Sterling jumped to a one-week high on Thursday after Britain and the European union agreed on a text setting out their post-Brexit ties that can be endorsed by EU leaders at a summit.
The pound rose as much as one per cent versus the dollar after the text was sent to EU governments stating that both parties will have “a trading relationship on goods that is as close as possible.”
Britain is due to leave the EU on March 29, 2019 and diplomats are trying to complete a divorce deal so that EU leaders can rubber-stamp it at a summit on Sunday.
“The pound is pushing higher on short covering,” said Neil Jones, head of hedge fund FX sales at Mizuho in London.
“The latest Brexit headlines are encouraging demand and there is probably some further upside (for the currency) right now,” he added.
May will make a statement on Brexit to parliament and return to Brussels on Saturday where all EU leaders are due to meet to approve the outline of their future relationship.
Brexit negotiations and political uncertainty in Britain remain the key drivers for the pound, and many analysts are cautious about its prospects.
“It won’t take long before we refocus on the challenge facing the Prime Minister in getting House of Commons support for her Brexit deal,” said Societe Generale strategist Kit Juckes.
The pound was up one per cent at $1.2928 at 1100 GMT, its highest since a rally last week.
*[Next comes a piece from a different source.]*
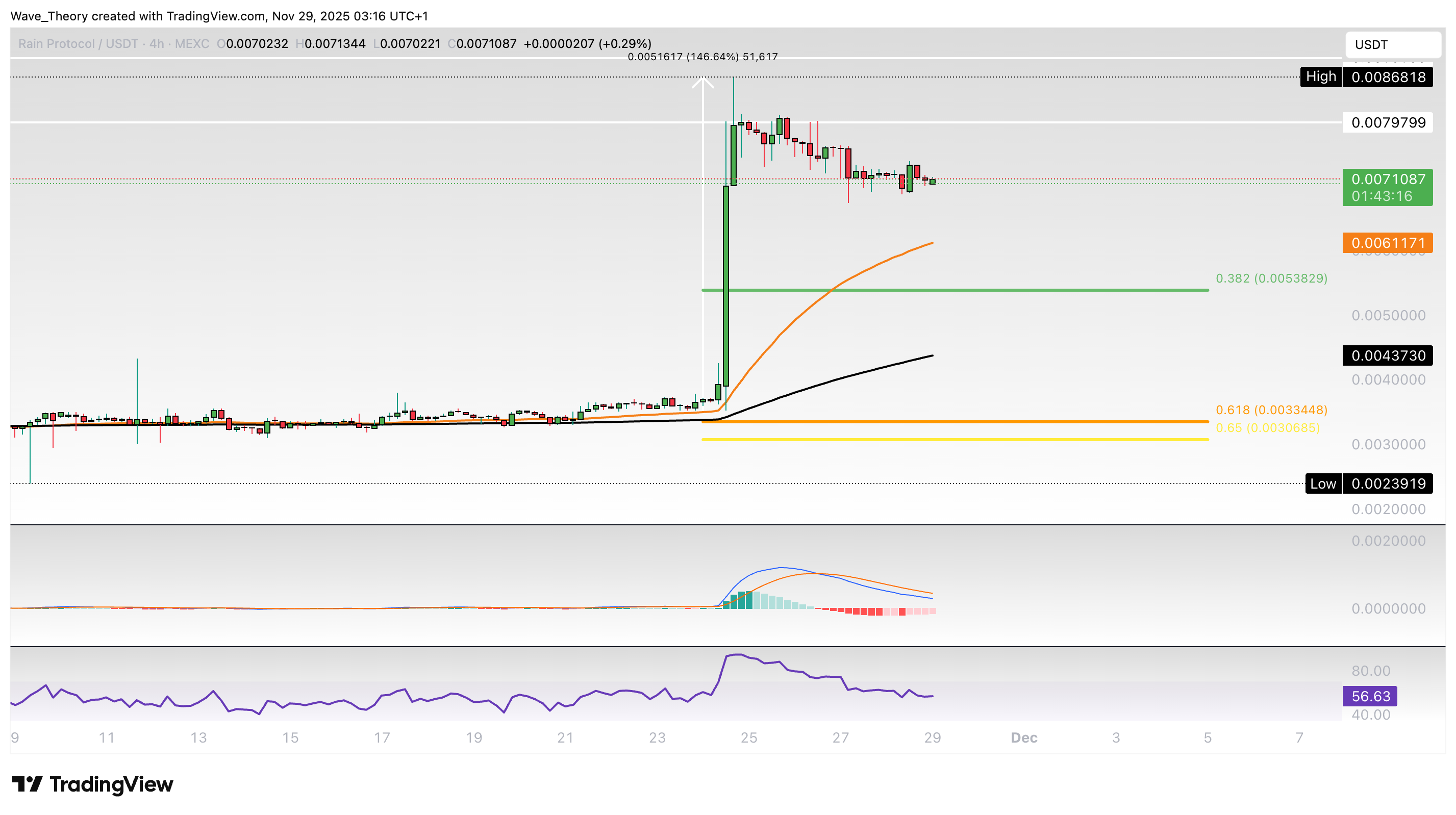Select the 0.382 Fibonacci level label

pos(1271,278)
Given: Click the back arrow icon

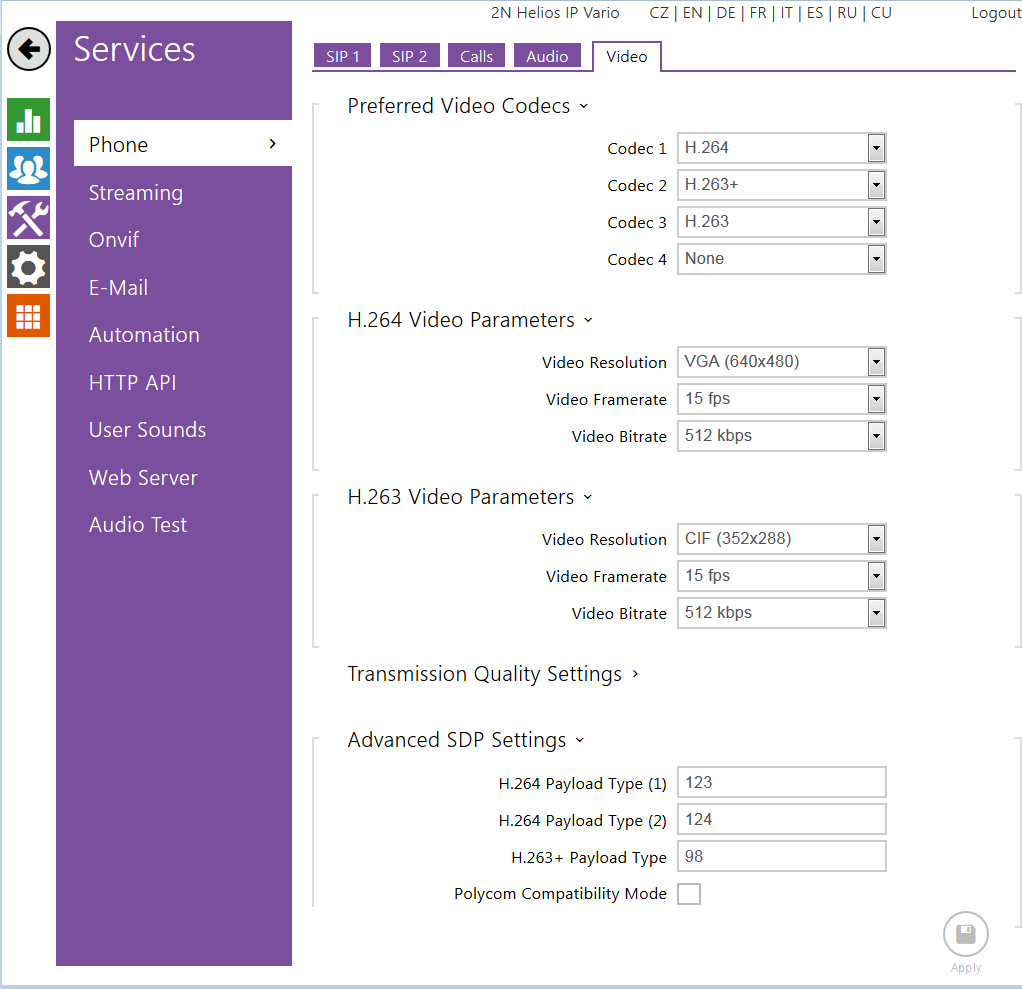Looking at the screenshot, I should [29, 49].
It also strengthened 0.7 per cent against the euro to 88.41 pence
Britain’s FTSE 100 shares index hit a session low as sterling rallied and British gilt yields rose to their highest since Nov. 14 at 0.77 per cent.
Growing opposition to May’s draft arrangement has hit sterling hard in recent weeks, pulling it down nearly three per cent from a Nov. 7 high of $1.3176.
Outstanding issues include a Spanish threat to block the so-called political declaration over Gibraltar and problems from other states on fishing rights and future trade ties.
The draft text secures no improvements for Britain to proposed future trading relations in financial services with the EU.
A transition period, which Britain and the EU hope will begin once Britain leaves the EU in March, can be extended “for up to one or two years,” according to the draft declaration.